| Exercise prompt |
Whenever the string "will" turns up in a line of the data below, copy that line.

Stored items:
- - -

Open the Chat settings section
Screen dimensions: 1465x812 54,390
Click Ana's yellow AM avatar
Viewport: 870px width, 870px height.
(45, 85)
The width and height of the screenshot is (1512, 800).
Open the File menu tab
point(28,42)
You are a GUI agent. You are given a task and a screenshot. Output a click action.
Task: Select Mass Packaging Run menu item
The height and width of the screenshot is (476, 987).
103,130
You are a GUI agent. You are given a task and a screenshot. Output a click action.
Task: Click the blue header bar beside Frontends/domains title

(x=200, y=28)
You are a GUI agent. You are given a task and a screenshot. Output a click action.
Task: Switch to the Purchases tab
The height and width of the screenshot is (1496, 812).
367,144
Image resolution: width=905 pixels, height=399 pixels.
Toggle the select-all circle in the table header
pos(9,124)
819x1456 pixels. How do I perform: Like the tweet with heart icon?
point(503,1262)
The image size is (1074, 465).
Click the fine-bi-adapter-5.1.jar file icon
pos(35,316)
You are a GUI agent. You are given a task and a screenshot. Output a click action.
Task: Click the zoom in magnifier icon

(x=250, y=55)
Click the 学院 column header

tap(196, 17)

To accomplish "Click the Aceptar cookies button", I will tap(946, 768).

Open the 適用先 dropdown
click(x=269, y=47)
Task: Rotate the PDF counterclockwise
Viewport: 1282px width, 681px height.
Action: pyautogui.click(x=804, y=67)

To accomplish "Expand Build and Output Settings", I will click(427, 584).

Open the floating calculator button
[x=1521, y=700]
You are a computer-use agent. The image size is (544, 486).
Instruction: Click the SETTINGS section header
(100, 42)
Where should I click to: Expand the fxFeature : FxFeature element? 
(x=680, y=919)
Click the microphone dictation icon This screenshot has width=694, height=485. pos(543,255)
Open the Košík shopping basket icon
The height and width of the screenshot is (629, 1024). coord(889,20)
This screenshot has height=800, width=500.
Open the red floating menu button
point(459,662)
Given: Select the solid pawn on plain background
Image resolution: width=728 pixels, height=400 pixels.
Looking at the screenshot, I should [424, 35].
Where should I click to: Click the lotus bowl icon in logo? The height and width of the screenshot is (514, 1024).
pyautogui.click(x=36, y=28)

- - -

| Exercise answer |
To accomplish "Click the Aceptar cookies button", I will tap(946, 768).
To accomplish "Expand Build and Output Settings", I will click(427, 584).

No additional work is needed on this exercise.